県が9日までにまとめた記録的な大雨による農林水産業の被害総額はおよそ17億7000万円に上っています。このうち農地への土砂の流れ込みなどがおよそ10億円と最も大きな被害となっています。

「現状では全滅です。出荷できるものがないから片づけをしてそこからの目途なので…。」

国頭村比地地区で祖父と父と親子三代で観葉植物を育てる大城政志さんです。50年以上にわたって主に「ドラセナ」を栽培してきましたが、このような被害は初めてだったといいます。

「全部土砂で埋もれて歩き道もなくなってウネも全部同じ高さになってという感じです。(水は)150cm以上くらいですかね全部海になりました。」

観葉植物を育てるハウスは6棟ありますが、このうち2棟が土砂に巻き込まれ骨組みが曲がったり完全に倒壊したりするなどしています。ドラセナの出荷はクリスマスや年末年始に向けてこれからピークを迎えるはずでした。

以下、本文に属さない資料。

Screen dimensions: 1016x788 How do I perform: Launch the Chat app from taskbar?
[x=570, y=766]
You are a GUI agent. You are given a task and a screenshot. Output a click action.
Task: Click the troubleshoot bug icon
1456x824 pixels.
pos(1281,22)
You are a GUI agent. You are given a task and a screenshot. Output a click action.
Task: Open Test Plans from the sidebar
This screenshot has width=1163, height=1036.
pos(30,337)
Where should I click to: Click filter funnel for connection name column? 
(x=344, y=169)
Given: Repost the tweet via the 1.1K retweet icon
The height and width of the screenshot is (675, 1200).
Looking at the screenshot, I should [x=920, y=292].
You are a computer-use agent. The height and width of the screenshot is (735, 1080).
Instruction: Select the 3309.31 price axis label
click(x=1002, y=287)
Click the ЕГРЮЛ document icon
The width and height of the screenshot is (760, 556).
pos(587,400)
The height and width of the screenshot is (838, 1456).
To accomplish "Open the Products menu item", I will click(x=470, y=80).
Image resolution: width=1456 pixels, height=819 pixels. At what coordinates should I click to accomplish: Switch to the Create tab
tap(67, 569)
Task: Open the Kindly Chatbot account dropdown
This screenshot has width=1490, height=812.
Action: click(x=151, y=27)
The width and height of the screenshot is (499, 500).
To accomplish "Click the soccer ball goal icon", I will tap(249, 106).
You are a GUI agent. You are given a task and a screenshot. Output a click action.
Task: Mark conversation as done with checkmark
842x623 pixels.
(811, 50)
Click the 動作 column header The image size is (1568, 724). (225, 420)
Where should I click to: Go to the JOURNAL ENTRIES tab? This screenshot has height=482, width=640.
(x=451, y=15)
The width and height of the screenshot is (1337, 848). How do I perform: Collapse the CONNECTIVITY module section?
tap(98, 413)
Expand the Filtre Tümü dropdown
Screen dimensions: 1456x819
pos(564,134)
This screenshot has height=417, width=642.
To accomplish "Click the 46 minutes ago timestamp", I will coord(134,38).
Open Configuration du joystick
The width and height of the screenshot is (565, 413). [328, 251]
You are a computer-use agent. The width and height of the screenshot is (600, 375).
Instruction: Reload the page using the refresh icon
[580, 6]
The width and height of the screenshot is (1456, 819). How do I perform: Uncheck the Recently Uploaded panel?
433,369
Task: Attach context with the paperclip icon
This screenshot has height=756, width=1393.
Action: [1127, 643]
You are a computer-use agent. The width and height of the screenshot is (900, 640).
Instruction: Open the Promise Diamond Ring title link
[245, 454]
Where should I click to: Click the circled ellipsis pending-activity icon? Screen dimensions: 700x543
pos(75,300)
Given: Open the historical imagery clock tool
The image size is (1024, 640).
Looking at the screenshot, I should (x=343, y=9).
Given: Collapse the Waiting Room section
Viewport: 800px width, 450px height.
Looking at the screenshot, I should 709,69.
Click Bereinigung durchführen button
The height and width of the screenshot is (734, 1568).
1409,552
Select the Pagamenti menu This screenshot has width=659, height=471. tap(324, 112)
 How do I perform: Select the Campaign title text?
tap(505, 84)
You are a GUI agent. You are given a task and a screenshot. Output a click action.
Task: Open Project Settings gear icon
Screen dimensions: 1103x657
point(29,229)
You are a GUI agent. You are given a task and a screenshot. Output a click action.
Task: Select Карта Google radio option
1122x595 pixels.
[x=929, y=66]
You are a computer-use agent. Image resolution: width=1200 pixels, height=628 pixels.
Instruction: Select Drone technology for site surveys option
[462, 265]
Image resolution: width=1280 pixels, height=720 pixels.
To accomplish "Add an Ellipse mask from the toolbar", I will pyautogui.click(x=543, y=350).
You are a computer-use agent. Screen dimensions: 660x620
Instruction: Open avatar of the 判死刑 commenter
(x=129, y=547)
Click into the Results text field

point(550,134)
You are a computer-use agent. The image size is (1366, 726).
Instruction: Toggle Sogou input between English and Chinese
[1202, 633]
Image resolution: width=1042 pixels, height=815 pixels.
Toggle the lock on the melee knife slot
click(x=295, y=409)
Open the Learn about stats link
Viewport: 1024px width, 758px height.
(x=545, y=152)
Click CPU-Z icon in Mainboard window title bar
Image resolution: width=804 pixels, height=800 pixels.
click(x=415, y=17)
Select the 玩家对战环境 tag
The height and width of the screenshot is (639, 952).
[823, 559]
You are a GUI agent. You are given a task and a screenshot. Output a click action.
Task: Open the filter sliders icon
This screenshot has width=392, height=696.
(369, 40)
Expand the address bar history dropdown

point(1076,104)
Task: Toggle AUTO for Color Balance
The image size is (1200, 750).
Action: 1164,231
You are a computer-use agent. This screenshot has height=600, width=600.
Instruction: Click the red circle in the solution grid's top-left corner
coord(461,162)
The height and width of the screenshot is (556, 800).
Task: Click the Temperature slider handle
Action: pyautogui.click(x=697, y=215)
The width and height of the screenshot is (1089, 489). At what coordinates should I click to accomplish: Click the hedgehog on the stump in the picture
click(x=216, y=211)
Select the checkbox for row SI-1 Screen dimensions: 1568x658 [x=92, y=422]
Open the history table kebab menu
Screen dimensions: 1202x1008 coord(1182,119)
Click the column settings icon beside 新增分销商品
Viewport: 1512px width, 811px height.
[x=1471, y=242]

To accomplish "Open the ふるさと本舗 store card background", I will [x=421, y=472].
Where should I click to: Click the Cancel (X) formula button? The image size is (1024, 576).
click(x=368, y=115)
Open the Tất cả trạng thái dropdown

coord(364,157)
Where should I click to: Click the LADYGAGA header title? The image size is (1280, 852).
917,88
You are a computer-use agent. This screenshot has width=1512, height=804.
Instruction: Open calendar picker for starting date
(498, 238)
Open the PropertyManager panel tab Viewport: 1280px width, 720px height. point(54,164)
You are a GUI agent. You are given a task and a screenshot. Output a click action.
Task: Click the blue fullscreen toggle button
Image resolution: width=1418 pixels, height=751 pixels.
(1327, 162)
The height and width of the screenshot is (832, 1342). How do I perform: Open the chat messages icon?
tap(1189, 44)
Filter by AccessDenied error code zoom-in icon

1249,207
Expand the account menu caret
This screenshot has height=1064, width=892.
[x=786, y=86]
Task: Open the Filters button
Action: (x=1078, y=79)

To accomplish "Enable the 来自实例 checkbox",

「こうやって根っことかがやられ始めて黄色くなってくるので、これも全部土の中の病気だから見えないんですよ。上が大丈夫でも今度は土の中。こうなっている状態から次の出荷はいつになるか、いつできるかわからないですね。」

大雨から1カ月がたっても泥をかきだせてないハウスもあり、このままでは病気が広がってしまうことから大城さんは焦りと不安を募らせています。

「これから病気も増えていくのでそういうのが出たらもう出荷もできなくなってもう本当に(先が)分からないです。正月休みも関係なくずっと片付けですね。片付けが終わらない限り次の段階、畑の復興にはいけないので。その間もずっと収入もないし。」

被害額はハウスの解体などを考えると少なくとも3000万円以上に上るといいます。ドラセナを苗から育て出荷できる株になるまでに1年以上かかるため、大城さんはいまなんとかして立て直さなければならないと考えていますが、公的な支援はほとんど受けられていない状況です。

「野菜や果樹、漁業そういうのは(補償が)あるんですが、観葉植物に対しての補償とかそういうのが見当たらなかった。(行政は)そういうのもちゃんとしてほしいなというのがあります。」

県によりますと、農家に対するサポートは農薬の無料配布などに留まっていて被害が甚大な地域で今後どのような形で支援できるか関係部局と調整を行っているということです。記録的な大雨から1か月が経過していますが大城政志さんはこの先も観葉植物を育てていけるのか、不安を抱えたまま、畑の復旧作業を続けています。